• [Extract provided]:
Re: Filesystem functions executed in thread are slow

Robert Goulet Tue, 17 Nov 2015 11:19:56 -0800

Yes thanks JJ, that should be sufficient for now. Good job!

On Tuesday, November 17, 2015 at 9:54:46 AM UTC-5, jj wrote:
>
> The filesystem is already currently thread-safe, i.e. meaning that 
> multiple threads can safely access files in the filesystem.
>
> When I say "implement a fully multithreaded filesystem", I mean the effect 
> of removing the need to proxy the operations via the main thread. The 
> reason why this proxying is done is that the whole filesystem data 
> structure (MEMFS) is thread-local to the main thread, and it can't be 
> shared between threads. To implement a filesystem where multiple threads 
> can access it without proxying requires moving the filesystem into asm.js 
> heap, and implementing it in C/C++ code (shareable via SharedArrayBuffer) 
> instead of javascript code (unshareable, since JS objects are always thread 
> local).

• [Given request]:
Keep writing the forum thread on slow filesystem calls from threads, starting right after its last line.

• [Record list]:
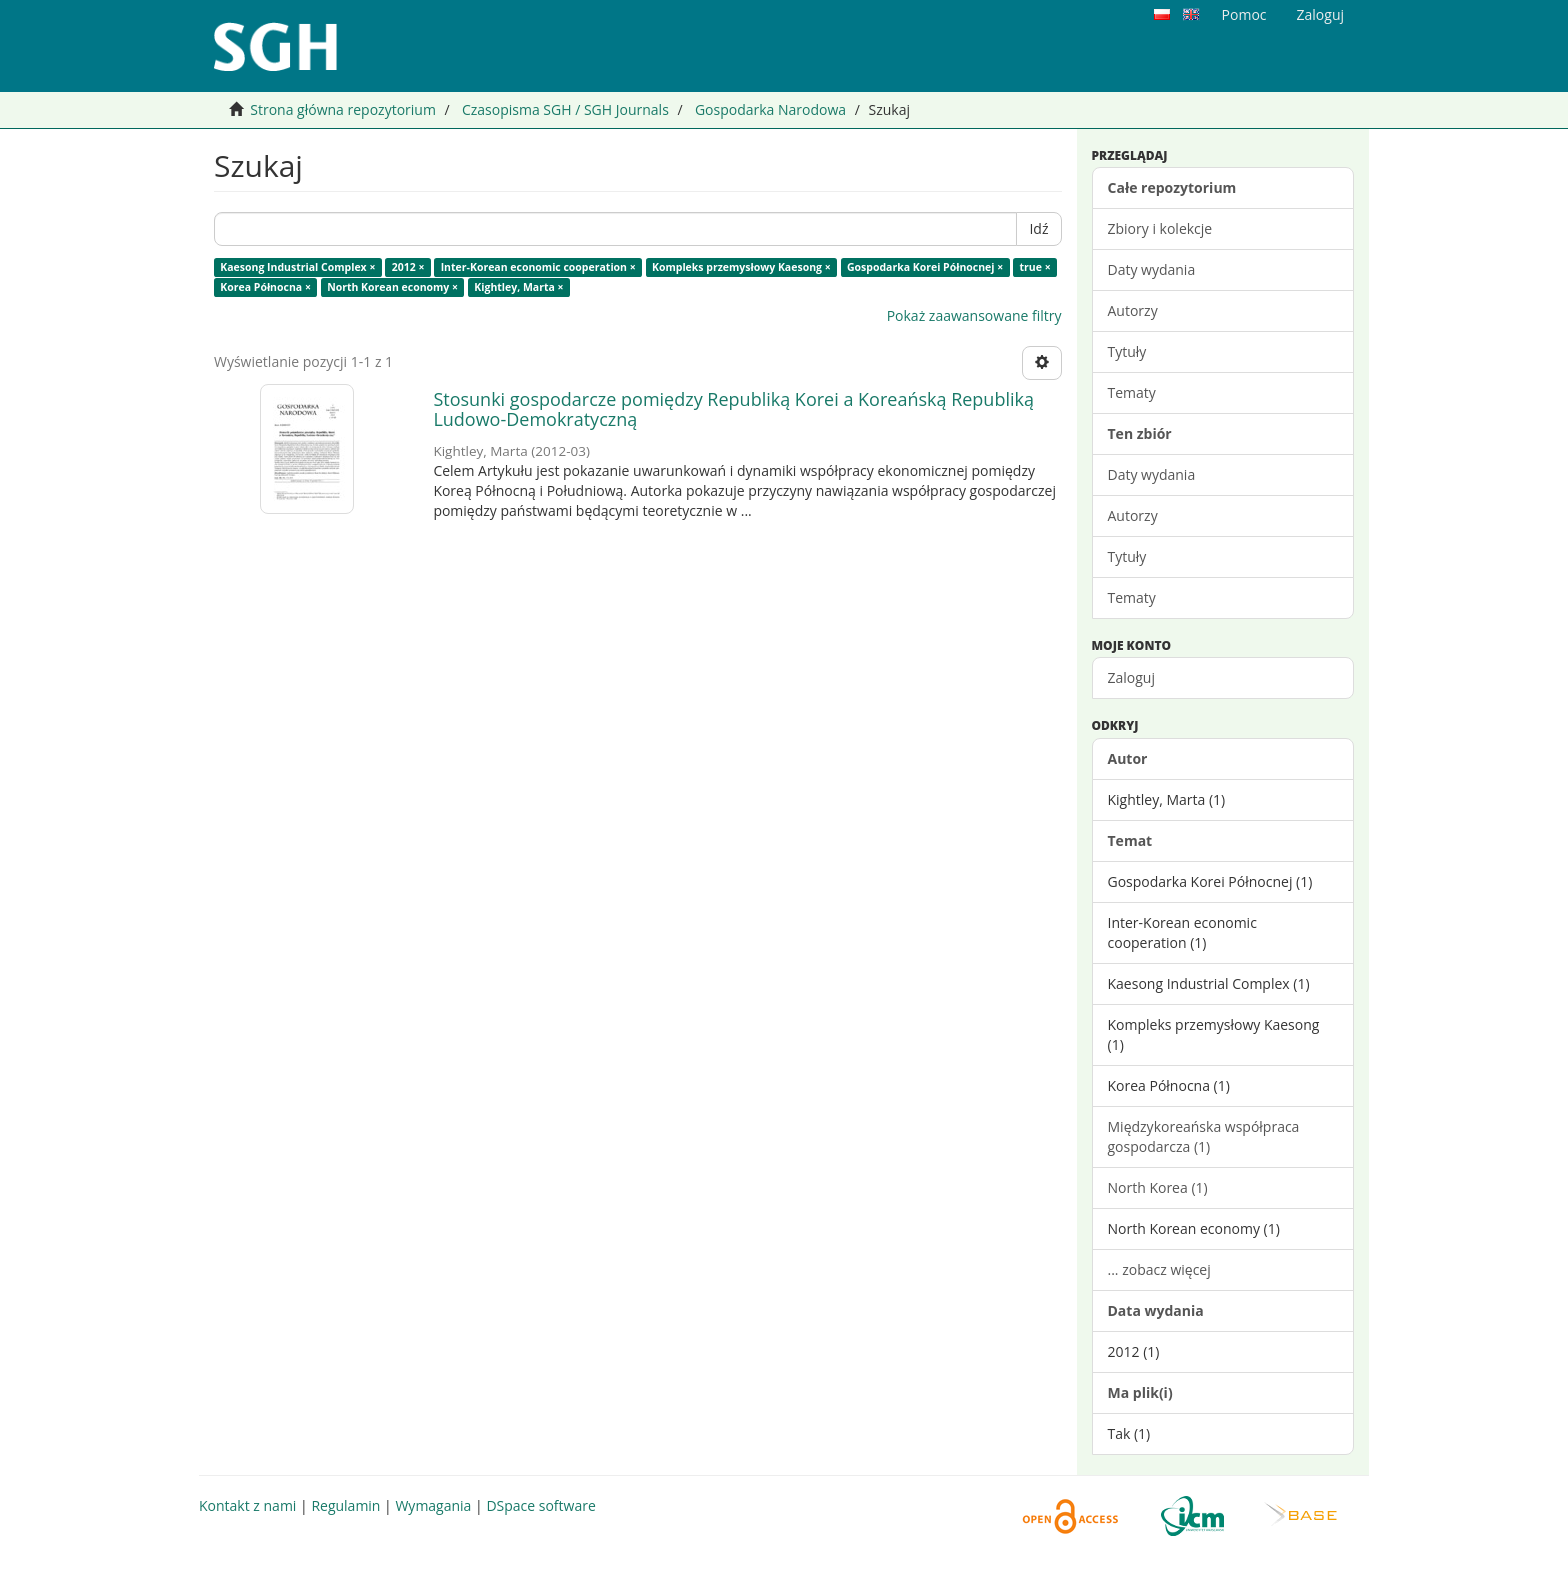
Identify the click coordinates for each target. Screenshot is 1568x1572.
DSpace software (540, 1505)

* * *

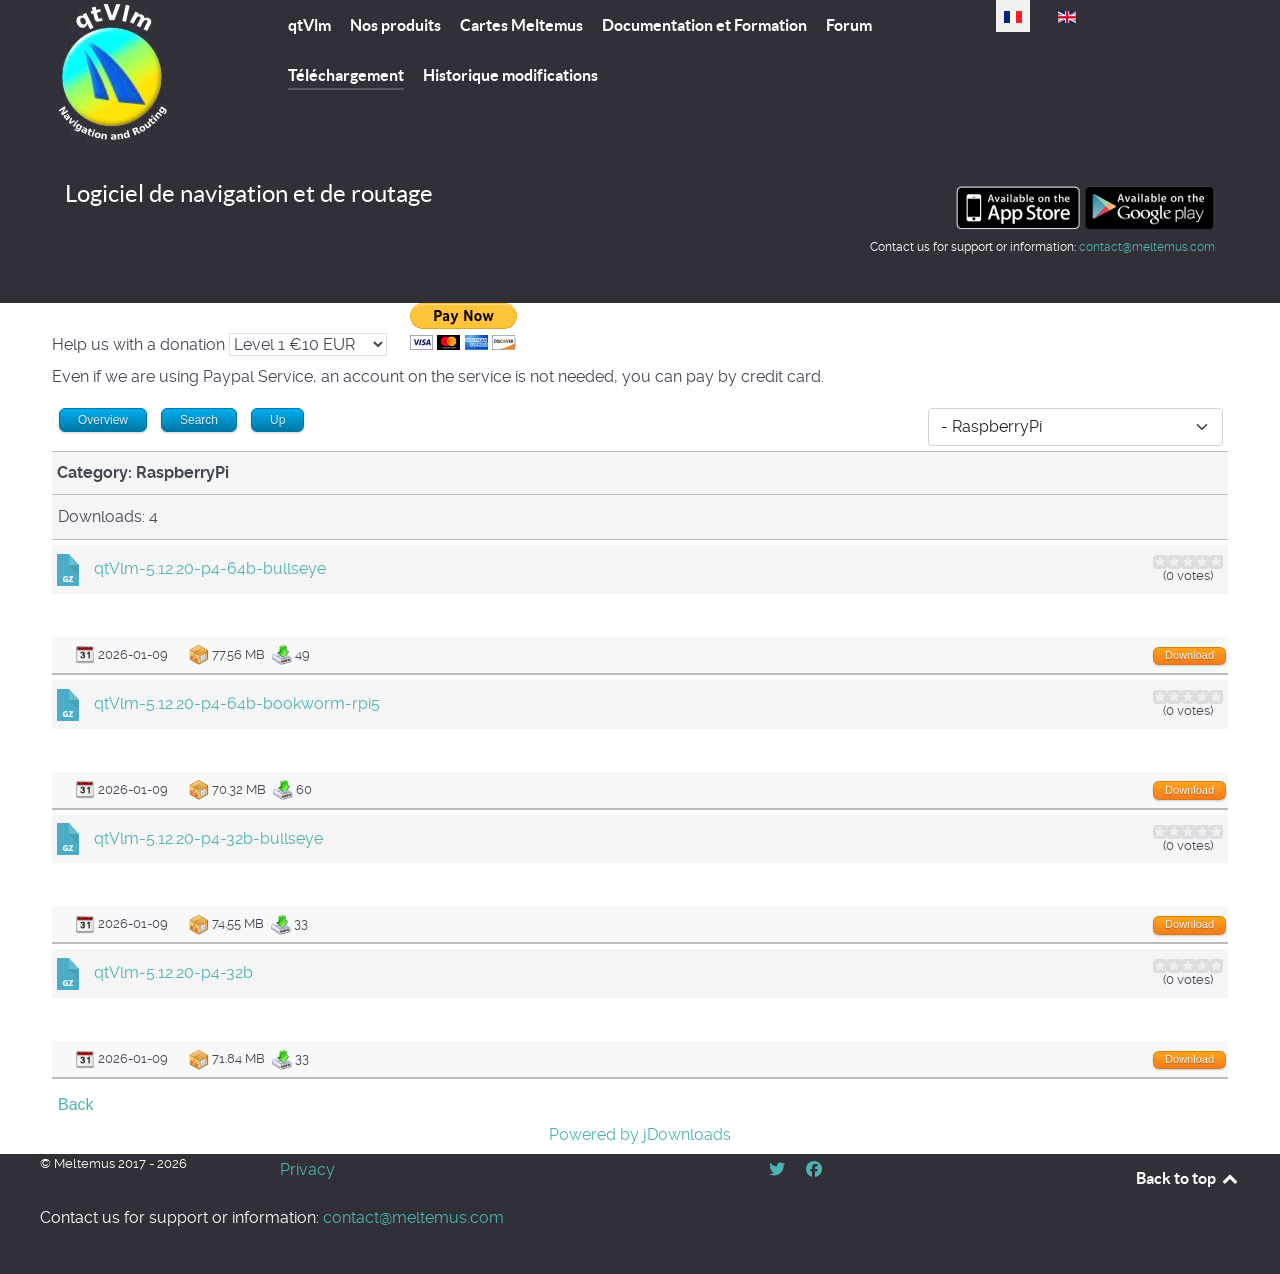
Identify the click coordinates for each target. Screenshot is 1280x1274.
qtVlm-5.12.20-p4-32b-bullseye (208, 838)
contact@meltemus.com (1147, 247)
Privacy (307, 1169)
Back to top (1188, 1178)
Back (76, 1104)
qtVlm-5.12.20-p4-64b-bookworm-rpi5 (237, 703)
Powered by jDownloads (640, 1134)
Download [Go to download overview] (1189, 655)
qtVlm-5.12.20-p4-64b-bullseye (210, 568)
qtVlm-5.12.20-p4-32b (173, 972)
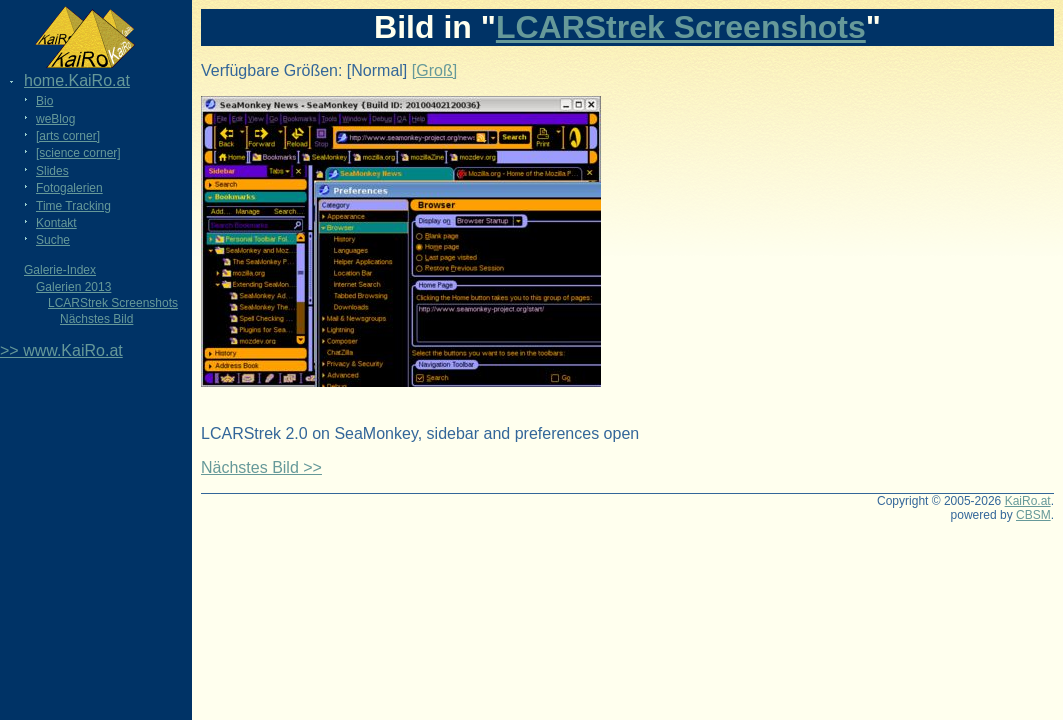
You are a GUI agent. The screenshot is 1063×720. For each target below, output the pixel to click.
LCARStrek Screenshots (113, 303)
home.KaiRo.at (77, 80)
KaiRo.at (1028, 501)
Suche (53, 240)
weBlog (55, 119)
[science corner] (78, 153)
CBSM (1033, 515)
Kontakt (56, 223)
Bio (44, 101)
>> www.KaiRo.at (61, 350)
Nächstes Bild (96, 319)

• [Final answer]:
>
> Also, in this case, it was not the postMessage() that is causing slowdown 
> - the proposed test case does not utilize postMessage to pass the proxying 
> task, but it uses the SharedArrayBuffer data structure. The postMessage() 
> is used in the case when the main thread is idle, to wake it up to perform 
> the proxied call. In this case, the main thread is not idle, but it was 
> sleeping in pthread_join(), where the sleep was performed in 100msec 
> slices. I posted the pull request 
> https://github.com/kripken/emscripten/pull/3923 to dramatically reduce 
> the slice in the main thread to 1msec, which improved the test case from 
> 3232 msecs to 45 msecs. I think this would be enough to call this issue as 
> resolved for the interim, until we have the ability to rewrite the 
> filesystem in C/C++.
>
> 2015-11-17 16:29 GMT+02:00 Robert Goulet <[email protected] 
> <javascript:>>:
>
>> Most likely it would be better to just go straight to making the 
>> filesystem thread safe. This is something we would really like to use in 
>> our game engine. On the other end, I don't know how much else is there that 
>> would still be proxied but I would bet that getting rid of the postMessage 
>> completely like Alon is suggesting would most likely improve performance 
>> for these other cases.
>>
>> Is there any way I can help with making the filesystem thread safe?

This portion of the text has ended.